>> begin SOURCE EXCERPT

This 12-meter-high spire is all that remains of the smaller ice fields on Africa’s highest ice-capped peak, Mt. Kilimanjaro in Tanzania. Standing next to the ice is professor Lonnie Thompson who led an expedition to the mountain peak in 2000 to collect ice cores in search of clues to past climate conditions at this tropical locale. [Image is one of several related images; see also: Six-Meter Spire, Outer Margin of Furtwangler Ice Field, Layer of Dust Inside Ice Core, and Area of Ice on Kilimanjaro.]

Important: Use of this image is restricted. Please see “Restrictions” (below) for complete information.

More about this Image
Ice cores contain an abundance of information about the earth’s climate in the past. They are the most effective natural recorder of climate change, more so than tree rings or sediment layers. Ice cores taken from certain undisturbed locations can contain an uninterrupted, detailed climate record extending back hundreds of thousands of years. This record can include temperature, precipitation, chemistry and gas composition of the lower atmosphere, volcanic eruptions, solar variability, sea-surface productivity, and a variety of other climate indicators.

In 2000, National Science Foundation-grantee Lonnie Thompson, a geological science professor from Ohio State University (OSU), led an expedition to drill six ice cores from the ice fields on Mt. Kilimanjaro. While camping for a month at their drill site located above 19,300 feet, Thompson and his team collected 215 meters (705 feet) of frozen ice core, which they brought back to OSU’s Byrd Polar Research Center.

>> end SOURCE EXCERPT
>> begin SOURCE DATA

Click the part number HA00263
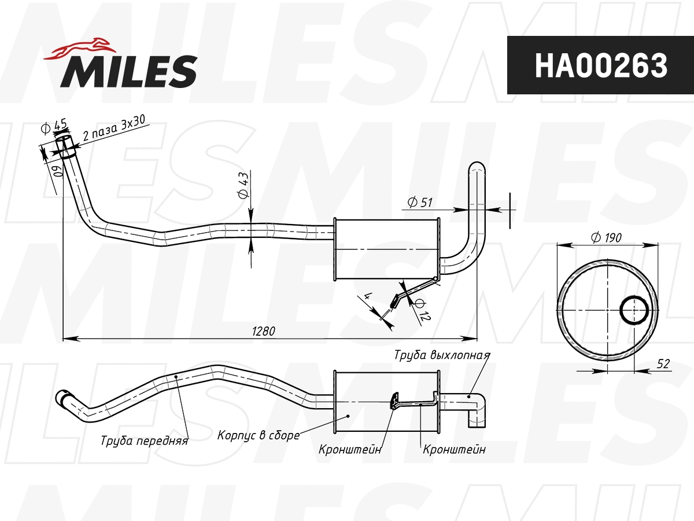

>> end SOURCE DATA

WHAT YOU WILL DO >>
1. According to the passage about Kilimanjaro's ice, how much frozen ice core did Thompson's team collect at their drill site?
2. Pick up the passage about Kilimanjaro's ice where it stops and carry it on.

SET OF ANSWERS >>
1. 215 meters (705 feet) of ice core.

2.
Analysis of the core suggests dramatic changes in the climate and temperature on and around Mt. Kilimanjaro since the ice fields were formed approximately 11,700 years ago. For example, around 9,500 years ago, the landscape was far wetter and different. Today, Lake Chad is the fourth largest body of water on the African continent, measuring about 17,000 square kilometers. But 9,500 years ago, it covered some 350,000 square kilometers—an area larger than the Caspian Sea!

Analysis of the ice cores also indicates evidence of three catastrophic droughts that took place:
  • A 500-year-period beginning around 8,300 years ago, when methane levels in the ice dropped dramatically. Thompson believes this represents a time when Africa’s lakes were drying up.
  • An abrupt depletion in oxygen-18 isotopes that researchers believe signals a second drought event occurring around 5,200 years ago.
  • A visible dust layer in the ice cores dating back to about 4,000 years ago. Thompson believes this marks a severe 300-year drought that struck the region. Historical records show that a massive drought rocked the Egyptian empire at the time. According to Thompson, up until this time, people had been able to survive in areas that are now just barren Sahara Desert.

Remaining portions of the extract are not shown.